The poster featured at the bottom of this post has hung in my room for most of my life. I’d never seen the film, but I knew it was a good one. Why else would it be hanging in my room? Let me explain.

My brother is 12 years older than me, so he was out of college before I was out of elementary school. Naturally, I moved into his room as soon as he was no longer occupying it. Over the years I gradually changed things about it, replacing his books with my own, his furniture with my own, and his poster with my own- except for one. I don’t know why, but I just kept it up. I guess I didn’t really have anything I wanted to replace it with, and it hung on the back of my closet door- prominent enough so that I saw it every day, but not exactly prime real estate. So it stayed.

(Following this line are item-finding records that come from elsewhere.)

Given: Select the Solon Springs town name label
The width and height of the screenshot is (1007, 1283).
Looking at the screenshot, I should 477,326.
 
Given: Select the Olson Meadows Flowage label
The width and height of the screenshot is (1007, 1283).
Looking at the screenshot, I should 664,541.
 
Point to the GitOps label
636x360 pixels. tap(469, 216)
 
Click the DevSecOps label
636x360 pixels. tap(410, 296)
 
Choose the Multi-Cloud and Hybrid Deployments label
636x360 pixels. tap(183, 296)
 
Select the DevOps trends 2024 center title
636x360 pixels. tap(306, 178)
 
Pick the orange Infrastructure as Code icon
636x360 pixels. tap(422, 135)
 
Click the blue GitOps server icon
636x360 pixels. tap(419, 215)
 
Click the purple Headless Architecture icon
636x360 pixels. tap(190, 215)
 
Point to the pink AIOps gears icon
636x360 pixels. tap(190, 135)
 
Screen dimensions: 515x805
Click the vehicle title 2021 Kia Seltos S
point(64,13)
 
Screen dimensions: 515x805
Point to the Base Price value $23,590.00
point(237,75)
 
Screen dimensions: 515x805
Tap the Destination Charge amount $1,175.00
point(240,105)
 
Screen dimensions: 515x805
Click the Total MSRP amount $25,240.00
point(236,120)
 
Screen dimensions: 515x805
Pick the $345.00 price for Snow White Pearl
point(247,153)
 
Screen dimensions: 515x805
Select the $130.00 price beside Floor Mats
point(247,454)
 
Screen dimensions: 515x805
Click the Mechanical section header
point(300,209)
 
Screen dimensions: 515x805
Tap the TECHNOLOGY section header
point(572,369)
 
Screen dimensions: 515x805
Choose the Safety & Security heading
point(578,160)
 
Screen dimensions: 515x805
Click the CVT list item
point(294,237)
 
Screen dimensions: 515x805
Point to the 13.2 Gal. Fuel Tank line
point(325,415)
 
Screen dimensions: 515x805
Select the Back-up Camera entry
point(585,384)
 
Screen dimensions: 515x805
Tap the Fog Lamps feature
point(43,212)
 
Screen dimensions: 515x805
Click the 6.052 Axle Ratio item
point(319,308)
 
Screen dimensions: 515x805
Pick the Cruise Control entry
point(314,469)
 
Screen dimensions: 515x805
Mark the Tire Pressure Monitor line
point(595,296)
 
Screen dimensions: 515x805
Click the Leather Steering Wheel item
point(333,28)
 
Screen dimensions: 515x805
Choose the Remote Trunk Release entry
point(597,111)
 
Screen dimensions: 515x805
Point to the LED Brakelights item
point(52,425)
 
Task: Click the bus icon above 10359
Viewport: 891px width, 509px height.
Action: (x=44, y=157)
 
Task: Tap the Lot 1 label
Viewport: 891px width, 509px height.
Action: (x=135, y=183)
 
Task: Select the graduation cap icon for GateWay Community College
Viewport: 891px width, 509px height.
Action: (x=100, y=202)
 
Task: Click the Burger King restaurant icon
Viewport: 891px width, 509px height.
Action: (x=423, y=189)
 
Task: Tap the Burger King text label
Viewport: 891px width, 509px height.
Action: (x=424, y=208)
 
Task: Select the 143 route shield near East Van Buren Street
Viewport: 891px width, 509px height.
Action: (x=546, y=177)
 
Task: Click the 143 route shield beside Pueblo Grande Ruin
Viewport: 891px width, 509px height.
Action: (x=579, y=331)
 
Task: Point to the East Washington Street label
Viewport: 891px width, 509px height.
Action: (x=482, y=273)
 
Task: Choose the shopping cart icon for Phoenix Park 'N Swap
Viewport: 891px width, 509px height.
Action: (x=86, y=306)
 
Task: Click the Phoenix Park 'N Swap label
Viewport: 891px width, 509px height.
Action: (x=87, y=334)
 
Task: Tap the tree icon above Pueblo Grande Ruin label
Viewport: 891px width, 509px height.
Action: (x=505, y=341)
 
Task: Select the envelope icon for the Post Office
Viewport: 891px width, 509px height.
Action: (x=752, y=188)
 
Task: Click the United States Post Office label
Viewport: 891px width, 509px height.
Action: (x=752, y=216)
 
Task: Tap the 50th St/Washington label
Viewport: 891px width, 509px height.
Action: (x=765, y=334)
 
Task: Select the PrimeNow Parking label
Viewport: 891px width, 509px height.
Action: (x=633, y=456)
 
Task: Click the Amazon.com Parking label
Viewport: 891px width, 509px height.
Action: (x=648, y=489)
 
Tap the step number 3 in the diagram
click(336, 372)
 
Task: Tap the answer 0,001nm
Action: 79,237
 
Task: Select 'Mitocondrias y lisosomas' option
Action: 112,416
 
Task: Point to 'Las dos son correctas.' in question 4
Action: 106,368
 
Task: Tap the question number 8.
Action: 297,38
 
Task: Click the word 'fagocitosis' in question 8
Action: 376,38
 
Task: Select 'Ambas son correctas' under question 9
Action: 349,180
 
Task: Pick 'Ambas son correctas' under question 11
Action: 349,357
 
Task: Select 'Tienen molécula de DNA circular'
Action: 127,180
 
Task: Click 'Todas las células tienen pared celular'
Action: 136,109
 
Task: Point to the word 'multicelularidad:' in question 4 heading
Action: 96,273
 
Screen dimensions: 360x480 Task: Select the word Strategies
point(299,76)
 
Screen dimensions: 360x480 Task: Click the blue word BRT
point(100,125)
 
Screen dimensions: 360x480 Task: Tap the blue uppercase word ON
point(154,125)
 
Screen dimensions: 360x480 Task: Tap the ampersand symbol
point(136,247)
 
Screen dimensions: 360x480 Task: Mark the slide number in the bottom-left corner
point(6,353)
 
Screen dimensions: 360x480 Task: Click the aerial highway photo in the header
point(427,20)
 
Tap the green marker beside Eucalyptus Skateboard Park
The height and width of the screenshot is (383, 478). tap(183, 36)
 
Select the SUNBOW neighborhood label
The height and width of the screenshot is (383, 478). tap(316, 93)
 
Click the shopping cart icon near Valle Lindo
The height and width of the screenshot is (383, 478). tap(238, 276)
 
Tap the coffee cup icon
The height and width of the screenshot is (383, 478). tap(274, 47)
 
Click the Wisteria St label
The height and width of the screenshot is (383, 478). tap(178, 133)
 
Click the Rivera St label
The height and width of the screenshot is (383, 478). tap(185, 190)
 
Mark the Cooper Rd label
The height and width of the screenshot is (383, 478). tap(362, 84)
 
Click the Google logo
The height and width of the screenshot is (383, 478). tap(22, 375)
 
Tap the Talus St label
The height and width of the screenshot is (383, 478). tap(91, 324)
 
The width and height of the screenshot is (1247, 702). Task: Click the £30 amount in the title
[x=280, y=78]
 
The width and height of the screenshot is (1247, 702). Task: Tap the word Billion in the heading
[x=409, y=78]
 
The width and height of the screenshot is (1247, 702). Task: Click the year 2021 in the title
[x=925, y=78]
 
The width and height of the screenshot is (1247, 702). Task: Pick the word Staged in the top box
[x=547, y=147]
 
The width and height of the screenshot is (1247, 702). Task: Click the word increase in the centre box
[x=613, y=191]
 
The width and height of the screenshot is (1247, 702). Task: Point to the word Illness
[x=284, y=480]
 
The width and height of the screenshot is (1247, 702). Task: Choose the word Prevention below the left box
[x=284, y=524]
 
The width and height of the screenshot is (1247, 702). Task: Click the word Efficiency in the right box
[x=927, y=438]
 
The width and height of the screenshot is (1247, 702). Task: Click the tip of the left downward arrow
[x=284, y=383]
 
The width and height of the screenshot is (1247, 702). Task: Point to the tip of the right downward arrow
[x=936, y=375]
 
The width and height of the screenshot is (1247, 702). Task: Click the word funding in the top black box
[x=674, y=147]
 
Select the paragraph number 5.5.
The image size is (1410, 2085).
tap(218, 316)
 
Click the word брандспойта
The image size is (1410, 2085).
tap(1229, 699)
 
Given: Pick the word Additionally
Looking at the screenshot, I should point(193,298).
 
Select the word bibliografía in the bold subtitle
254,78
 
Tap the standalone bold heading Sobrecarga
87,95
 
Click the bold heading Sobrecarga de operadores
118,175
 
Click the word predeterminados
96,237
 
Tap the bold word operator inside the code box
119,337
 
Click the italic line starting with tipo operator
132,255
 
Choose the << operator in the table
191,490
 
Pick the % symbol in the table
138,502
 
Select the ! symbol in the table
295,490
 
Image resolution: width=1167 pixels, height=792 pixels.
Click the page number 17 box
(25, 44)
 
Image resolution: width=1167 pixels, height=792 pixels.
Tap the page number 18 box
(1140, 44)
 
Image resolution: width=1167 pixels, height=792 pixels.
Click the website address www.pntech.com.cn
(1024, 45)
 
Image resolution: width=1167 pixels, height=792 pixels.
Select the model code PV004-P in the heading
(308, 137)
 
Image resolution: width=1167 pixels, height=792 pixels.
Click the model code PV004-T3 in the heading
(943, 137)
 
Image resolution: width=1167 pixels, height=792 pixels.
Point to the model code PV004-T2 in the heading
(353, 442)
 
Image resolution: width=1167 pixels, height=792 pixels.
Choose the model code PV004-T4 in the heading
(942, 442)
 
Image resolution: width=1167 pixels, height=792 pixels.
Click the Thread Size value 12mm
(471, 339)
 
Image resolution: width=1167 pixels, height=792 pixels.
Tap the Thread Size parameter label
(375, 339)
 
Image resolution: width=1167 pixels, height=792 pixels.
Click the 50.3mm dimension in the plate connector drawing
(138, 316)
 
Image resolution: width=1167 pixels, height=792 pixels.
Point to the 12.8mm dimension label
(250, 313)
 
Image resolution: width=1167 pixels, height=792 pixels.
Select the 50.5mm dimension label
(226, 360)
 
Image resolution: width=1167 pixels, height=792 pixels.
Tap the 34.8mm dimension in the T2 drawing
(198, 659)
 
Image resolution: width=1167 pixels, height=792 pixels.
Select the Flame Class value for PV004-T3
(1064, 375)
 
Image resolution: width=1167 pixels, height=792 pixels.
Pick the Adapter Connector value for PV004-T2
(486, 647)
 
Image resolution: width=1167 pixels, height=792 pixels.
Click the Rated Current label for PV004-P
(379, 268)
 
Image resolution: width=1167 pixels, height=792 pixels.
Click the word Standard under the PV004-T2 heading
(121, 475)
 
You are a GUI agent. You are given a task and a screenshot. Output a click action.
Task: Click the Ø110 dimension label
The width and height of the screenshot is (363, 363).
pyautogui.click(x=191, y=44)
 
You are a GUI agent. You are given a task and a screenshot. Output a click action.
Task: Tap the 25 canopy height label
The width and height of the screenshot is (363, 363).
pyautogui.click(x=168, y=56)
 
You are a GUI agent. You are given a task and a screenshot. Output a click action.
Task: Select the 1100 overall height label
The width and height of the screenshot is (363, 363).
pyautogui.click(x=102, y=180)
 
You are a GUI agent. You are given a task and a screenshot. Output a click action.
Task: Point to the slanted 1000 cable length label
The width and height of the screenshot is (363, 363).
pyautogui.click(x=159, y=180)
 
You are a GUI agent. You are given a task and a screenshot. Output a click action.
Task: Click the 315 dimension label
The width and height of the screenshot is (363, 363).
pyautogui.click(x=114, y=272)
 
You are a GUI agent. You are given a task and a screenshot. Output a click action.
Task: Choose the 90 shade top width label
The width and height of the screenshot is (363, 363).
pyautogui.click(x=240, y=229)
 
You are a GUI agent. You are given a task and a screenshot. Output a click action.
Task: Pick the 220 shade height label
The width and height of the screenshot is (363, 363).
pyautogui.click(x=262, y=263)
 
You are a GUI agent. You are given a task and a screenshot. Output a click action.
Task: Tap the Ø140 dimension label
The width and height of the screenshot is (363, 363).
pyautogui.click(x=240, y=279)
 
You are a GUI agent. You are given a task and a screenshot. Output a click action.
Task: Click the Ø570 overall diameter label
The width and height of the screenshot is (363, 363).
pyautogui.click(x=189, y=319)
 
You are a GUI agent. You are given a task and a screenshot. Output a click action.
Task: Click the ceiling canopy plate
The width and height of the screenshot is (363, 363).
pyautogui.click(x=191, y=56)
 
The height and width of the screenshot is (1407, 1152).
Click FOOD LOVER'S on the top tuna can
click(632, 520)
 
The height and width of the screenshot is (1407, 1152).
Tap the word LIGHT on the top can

Over the years, I guess I subconsciously developed an idea of who these people were. The tagline “Five criminals/One line up/No coincidence” gave me an idea of what the film was about, and it kind of stuck with me. Actually watching The Usual Suspects for the first time was one of the strangest experiences of my film-watching career.

I honestly can’t be specific in any way. I don’t know what I expected. I don’t know who I thought each character would be. I might have even thought the film would be a comedy. All I know is that the opening sequence- the burning of the boat, the rounding up of each criminal- was impossible for me to understand. I had to rewind and keep watching it because I just couldn’t grasp exactly what was going on. It was like I had to consciously separate the story in front of me from the story I accidentally developed in childhood. I’ve never had an experience like that before- it was absolutely surreal.

I’ll probably need to watch it again at some point to see if I’ll be able to further understand the reality of the film. But hey, at least now it has some reason to hang in my room.

0 thoughts on “My Unusual Experience with The Usual Suspects

  1. I think your post gets at the heart of advertising for films. The deliberate teasing of plot aspects and characters without full context is meant to have exactly the impact that the “Usual Suspects” poster had on you. When we see a trailer or poster, we begin to fill in those blanks and write our own mental version of the movie. I consider this a major motivation for going to the theatre, so see whether the version of a movie I’m predicting matches up with the final product. That being said, I also think films are far more engaging when this expectation is not met, otherwise, you get the commonly used “this was too predictable” complaint. We expect the film industry to deliver both what it promises in trailers and something entirely surprising at the same time.